DOCUMENT EXTRACT:
***

Read with Us In January: Winter Book Club

USF Center for Asia Pacific Studies Winter Book Club

As the weather gets colder, it’s the perfect time to settle in on the sofa or your favorite chair with a good book. Need suggestions for a good book to read? Join the USF Center for Asia Pacific Studies for our Winter Book Club. We’ll provide the online link, the moderator, and the community of fellow readers interested in learning more about the Asia Pacific region; you provide the book. We had so much fun engaging with you all during our Summer Book Club that we’ve decided to meet up again this winter. All are welcome to join us. Reserve your spot today!

Meeting 1: Big Sister, Little Sister, Red Sister: Three Women at the Heart of Twentieth-Century China. By Jung Chang 

Friday, January 8, 2021, 11:45 a.m. – 1 p.m.

Moderator: Melissa Dale, Ph.D., Executive Director and Associate Professor, Center for Asia Pacific Studies 

This event is free and open to the USF community and the public.

***

RECORDS SHOWN:
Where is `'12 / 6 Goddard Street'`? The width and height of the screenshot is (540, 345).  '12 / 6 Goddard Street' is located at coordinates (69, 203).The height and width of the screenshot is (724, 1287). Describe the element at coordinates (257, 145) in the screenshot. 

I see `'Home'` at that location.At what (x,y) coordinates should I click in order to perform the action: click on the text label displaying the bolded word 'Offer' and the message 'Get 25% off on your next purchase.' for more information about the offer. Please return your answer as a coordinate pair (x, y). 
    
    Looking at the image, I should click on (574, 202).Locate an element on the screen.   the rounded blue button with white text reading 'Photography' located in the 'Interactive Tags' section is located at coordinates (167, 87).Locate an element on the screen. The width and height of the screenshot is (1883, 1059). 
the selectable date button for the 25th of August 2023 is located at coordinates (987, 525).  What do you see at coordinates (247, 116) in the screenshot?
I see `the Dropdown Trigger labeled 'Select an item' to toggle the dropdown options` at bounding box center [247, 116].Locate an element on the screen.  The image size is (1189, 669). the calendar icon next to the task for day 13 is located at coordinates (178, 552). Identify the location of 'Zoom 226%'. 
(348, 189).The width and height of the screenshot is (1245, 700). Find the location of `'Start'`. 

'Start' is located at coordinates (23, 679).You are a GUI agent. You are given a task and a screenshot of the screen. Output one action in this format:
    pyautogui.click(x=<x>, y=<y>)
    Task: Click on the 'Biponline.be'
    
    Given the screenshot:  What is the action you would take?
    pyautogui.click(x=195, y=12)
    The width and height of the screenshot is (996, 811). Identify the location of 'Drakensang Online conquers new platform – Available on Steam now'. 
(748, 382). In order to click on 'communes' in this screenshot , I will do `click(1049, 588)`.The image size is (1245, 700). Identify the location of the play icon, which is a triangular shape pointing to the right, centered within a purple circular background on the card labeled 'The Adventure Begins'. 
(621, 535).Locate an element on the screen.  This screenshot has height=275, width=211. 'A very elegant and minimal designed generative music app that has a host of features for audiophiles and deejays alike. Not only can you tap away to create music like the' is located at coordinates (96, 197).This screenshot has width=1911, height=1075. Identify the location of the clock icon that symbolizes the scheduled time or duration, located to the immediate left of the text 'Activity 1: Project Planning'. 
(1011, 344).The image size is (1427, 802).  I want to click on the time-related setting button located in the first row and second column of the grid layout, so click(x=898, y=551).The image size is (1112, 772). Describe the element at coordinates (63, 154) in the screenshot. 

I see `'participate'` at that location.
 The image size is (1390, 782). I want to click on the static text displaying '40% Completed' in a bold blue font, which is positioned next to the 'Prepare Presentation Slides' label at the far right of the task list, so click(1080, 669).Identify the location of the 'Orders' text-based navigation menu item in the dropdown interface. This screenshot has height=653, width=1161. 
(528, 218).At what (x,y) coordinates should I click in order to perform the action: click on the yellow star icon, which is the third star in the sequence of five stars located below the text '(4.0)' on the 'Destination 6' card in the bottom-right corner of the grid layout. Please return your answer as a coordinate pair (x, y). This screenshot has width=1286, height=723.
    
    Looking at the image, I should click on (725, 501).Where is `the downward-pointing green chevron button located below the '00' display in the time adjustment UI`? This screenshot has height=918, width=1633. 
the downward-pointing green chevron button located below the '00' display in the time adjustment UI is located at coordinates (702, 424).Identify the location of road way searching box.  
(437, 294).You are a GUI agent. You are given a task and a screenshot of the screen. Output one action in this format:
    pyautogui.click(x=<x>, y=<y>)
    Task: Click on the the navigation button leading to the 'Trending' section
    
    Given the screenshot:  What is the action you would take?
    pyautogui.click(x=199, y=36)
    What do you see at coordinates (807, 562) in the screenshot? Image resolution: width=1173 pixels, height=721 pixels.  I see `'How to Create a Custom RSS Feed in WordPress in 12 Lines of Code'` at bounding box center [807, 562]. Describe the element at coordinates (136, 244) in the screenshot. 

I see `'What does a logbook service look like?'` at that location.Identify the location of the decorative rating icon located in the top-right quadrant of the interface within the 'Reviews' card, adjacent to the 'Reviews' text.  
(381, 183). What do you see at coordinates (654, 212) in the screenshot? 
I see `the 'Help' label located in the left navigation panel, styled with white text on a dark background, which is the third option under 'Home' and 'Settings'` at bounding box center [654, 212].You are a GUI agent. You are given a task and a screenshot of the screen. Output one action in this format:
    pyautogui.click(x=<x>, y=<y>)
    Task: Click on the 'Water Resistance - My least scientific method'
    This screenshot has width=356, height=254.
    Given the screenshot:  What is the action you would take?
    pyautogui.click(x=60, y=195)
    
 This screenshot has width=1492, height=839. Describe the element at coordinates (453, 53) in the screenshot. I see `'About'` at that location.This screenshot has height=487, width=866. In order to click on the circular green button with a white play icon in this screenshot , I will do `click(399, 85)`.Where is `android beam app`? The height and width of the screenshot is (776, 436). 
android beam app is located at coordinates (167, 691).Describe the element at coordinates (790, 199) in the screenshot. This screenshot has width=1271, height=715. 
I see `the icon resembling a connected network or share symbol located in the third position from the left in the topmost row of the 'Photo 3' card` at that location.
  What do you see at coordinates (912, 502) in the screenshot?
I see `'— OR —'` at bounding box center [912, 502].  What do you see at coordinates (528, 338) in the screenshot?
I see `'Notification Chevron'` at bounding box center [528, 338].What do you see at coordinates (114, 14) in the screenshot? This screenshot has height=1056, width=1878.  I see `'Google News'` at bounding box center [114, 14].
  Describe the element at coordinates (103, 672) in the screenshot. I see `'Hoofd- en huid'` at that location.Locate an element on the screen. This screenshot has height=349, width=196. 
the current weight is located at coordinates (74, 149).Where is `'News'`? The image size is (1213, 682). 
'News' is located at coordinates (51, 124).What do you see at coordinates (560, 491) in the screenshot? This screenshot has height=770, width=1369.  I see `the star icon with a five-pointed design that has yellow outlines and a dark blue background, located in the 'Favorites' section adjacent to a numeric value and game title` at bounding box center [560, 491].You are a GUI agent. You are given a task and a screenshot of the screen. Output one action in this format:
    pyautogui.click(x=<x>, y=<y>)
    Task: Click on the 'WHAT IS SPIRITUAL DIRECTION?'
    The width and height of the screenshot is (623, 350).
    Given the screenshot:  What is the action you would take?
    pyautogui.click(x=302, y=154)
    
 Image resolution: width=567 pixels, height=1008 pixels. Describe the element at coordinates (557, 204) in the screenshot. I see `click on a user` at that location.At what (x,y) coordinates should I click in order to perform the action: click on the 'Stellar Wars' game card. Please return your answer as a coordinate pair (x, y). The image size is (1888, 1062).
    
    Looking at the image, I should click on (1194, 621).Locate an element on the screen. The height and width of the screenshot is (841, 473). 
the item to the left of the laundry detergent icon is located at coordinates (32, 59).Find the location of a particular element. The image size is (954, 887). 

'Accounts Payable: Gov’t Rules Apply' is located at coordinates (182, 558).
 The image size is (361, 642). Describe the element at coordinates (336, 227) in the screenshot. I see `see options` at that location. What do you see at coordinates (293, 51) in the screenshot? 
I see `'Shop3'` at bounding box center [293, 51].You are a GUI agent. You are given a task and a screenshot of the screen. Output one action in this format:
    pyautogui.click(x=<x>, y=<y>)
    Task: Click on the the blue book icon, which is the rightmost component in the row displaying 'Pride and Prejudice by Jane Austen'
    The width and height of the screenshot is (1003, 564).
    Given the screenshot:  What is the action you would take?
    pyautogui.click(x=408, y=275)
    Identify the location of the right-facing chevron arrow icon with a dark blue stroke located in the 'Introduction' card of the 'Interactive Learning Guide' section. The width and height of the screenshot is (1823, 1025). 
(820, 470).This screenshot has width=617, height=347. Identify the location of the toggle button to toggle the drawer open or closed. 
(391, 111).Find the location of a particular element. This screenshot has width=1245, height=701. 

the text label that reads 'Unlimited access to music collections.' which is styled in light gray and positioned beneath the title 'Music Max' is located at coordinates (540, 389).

***

AIM OF THE TASK:
Answer these questions from the book club announcement:
(a) According to the announcement, what are participants expected to provide?
(b) On what date and at what time is Meeting 1 held?
(c) Who moderates Meeting 1?
None of the items has any bearing on the exercise.

ANSWER TO THIS TASK:
(a) The book.
(b) Friday, January 8, 2021, from 11:45 a.m. to 1 p.m.
(c) Melissa Dale, Ph.D., Executive Director and Associate Professor, Center for Asia Pacific Studies.